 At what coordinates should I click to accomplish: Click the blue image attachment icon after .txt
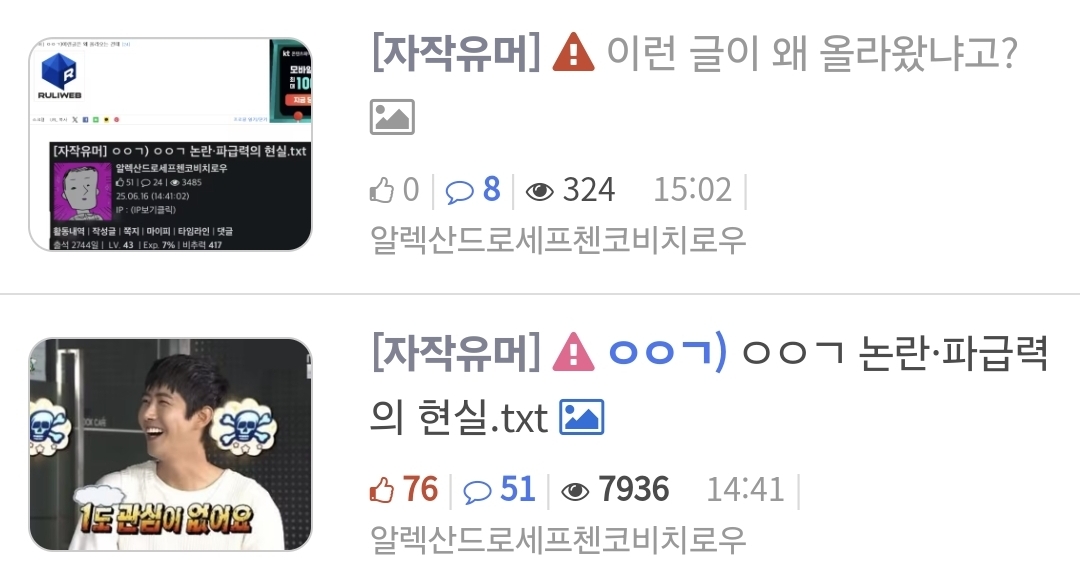[x=581, y=417]
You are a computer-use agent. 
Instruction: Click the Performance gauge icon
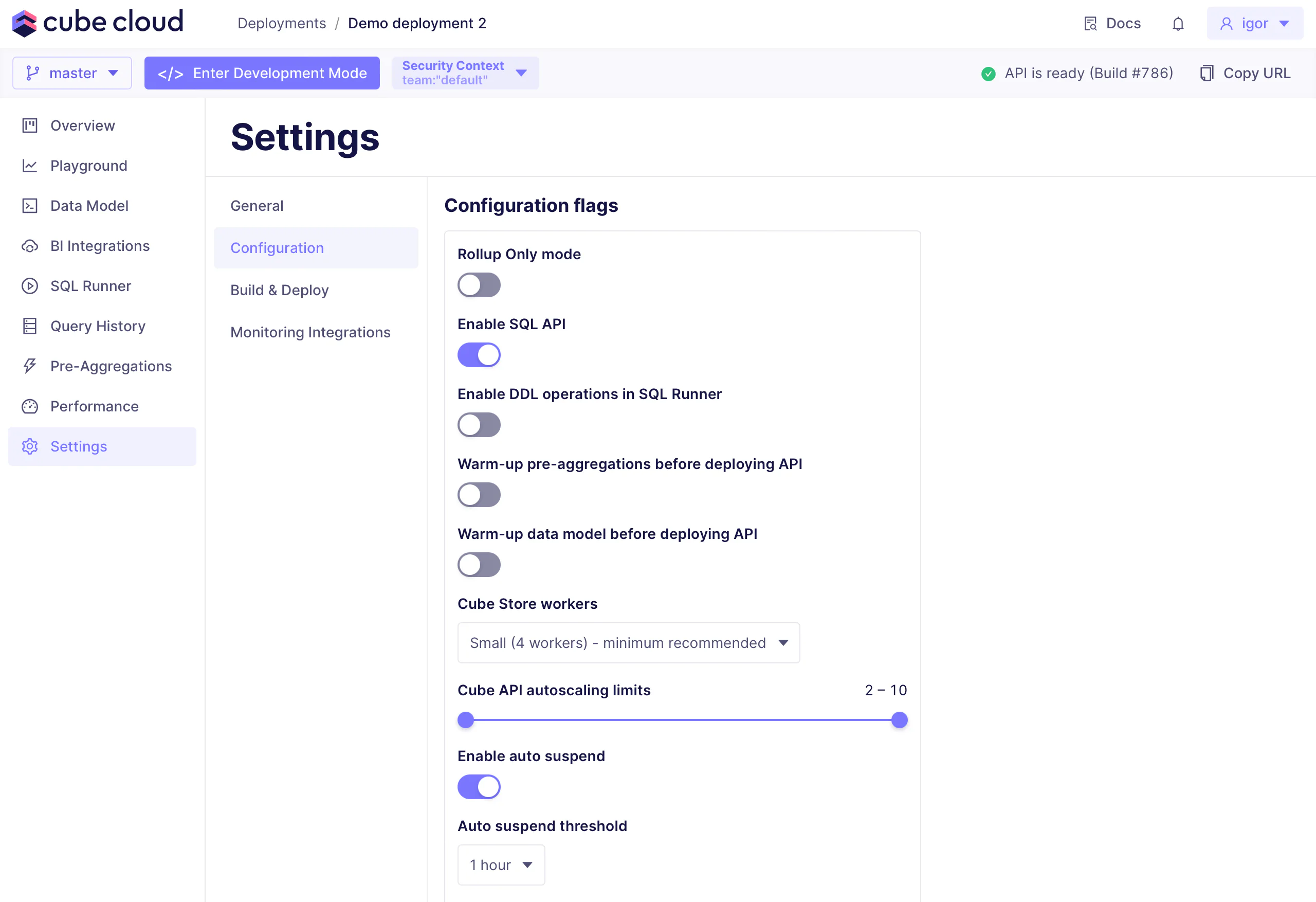coord(29,406)
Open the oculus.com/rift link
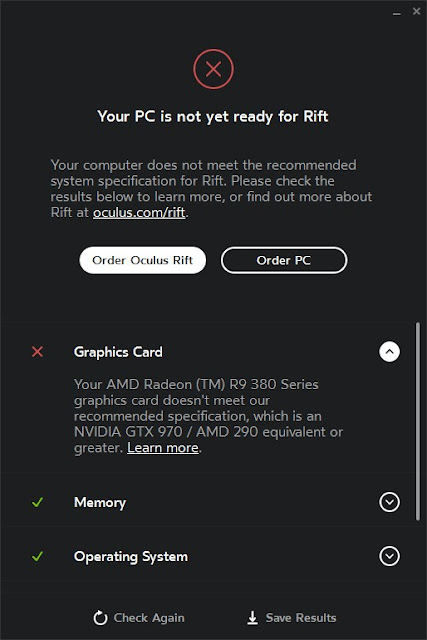Viewport: 427px width, 640px height. [139, 213]

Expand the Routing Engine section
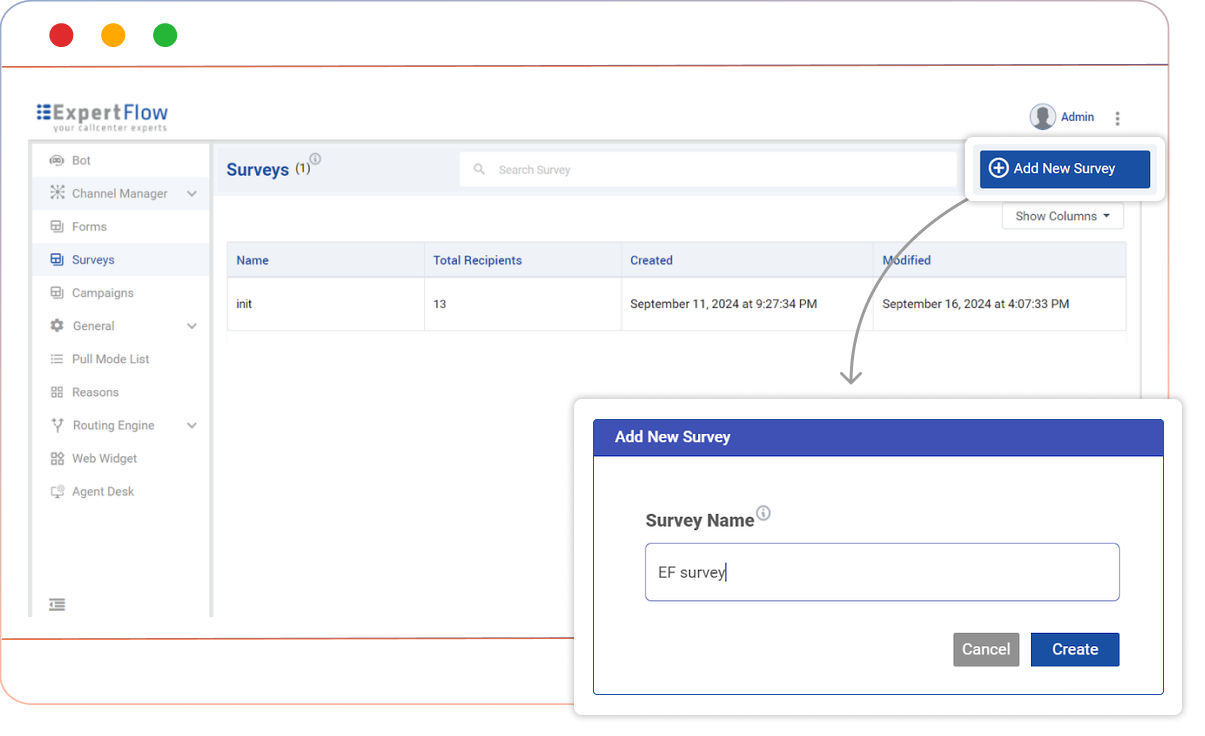(x=192, y=425)
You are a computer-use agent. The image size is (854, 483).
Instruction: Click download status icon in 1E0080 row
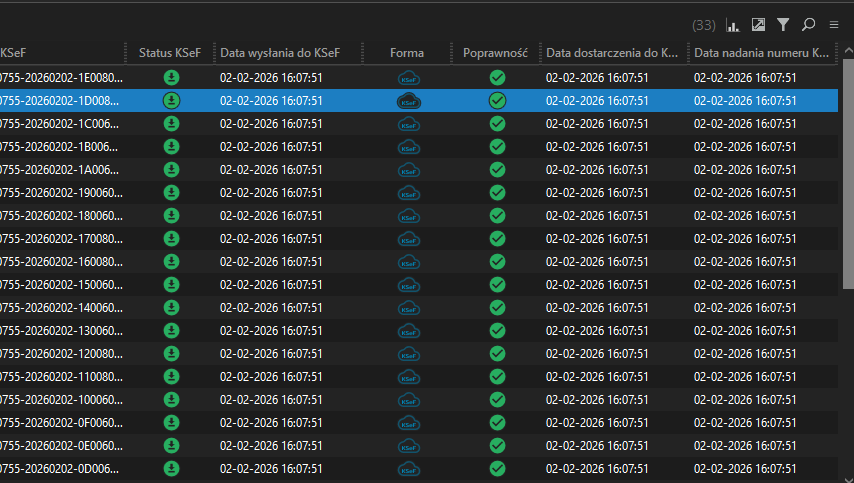(171, 77)
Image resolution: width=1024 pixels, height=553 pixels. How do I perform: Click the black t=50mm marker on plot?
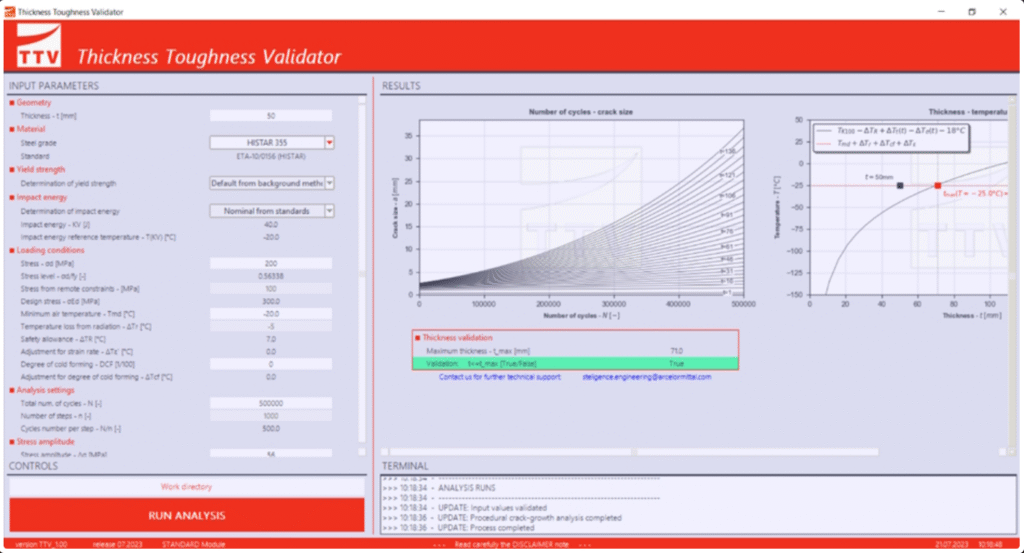click(900, 186)
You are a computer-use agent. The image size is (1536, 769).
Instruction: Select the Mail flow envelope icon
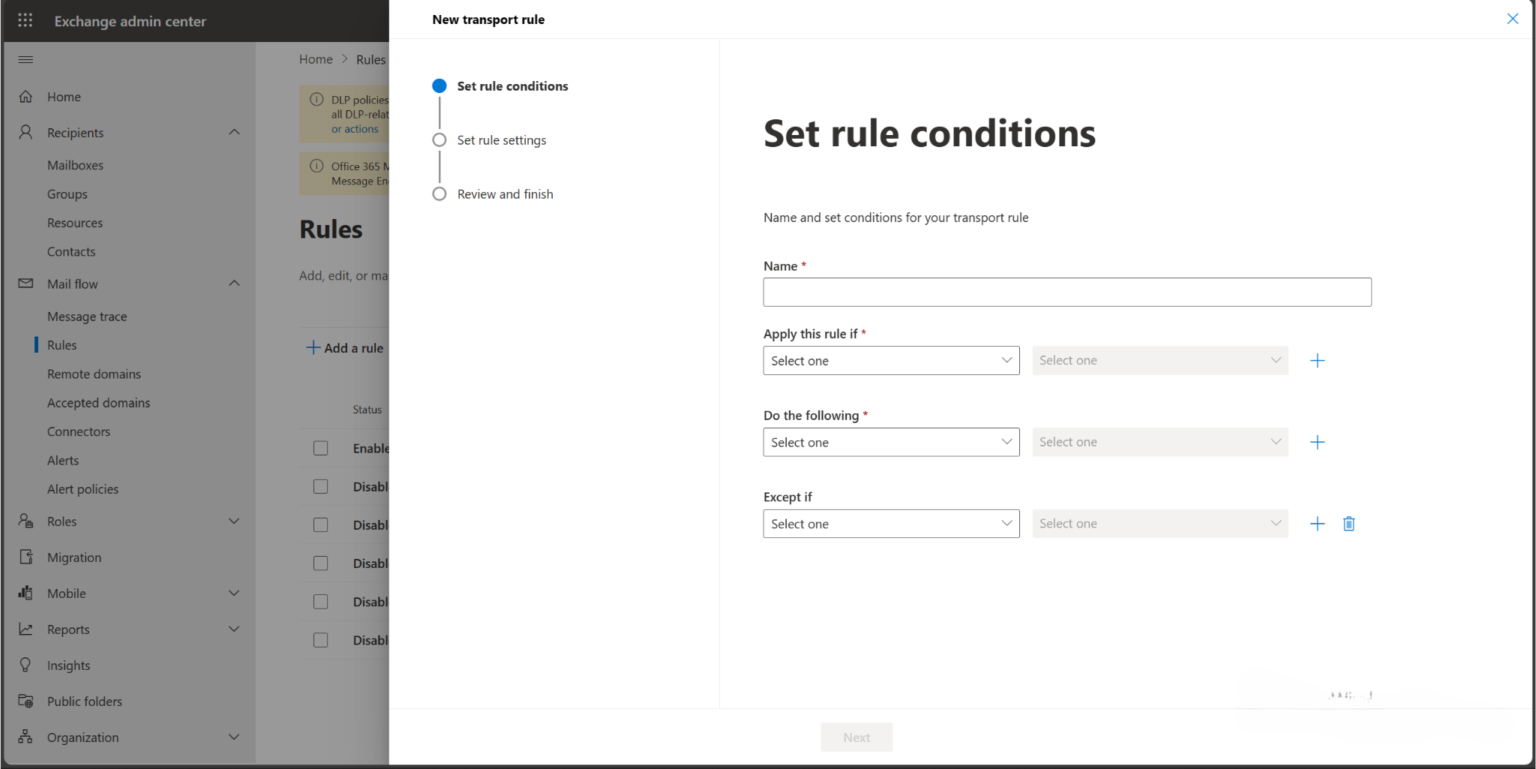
________
What the task requires: Copy every line of text in the data above word for word, and leave the pictures out of your answer.

Written solution:
 At what coordinates should I click to accomplish: Click the blue image attachment icon after .txt
[x=581, y=417]
You are a computer-use agent. 
Instruction: Click the Performance gauge icon
coord(29,406)
Open the oculus.com/rift link
Viewport: 427px width, 640px height. [139, 213]

Expand the Routing Engine section
(x=192, y=425)
You are a computer-use agent. The image size is (854, 483).
Instruction: Click download status icon in 1E0080 row
(171, 77)
Image resolution: width=1024 pixels, height=553 pixels. How do I perform: Click the black t=50mm marker on plot?
click(900, 186)
You are a computer-use agent. The image size is (1536, 769).
Instruction: Select the Mail flow envelope icon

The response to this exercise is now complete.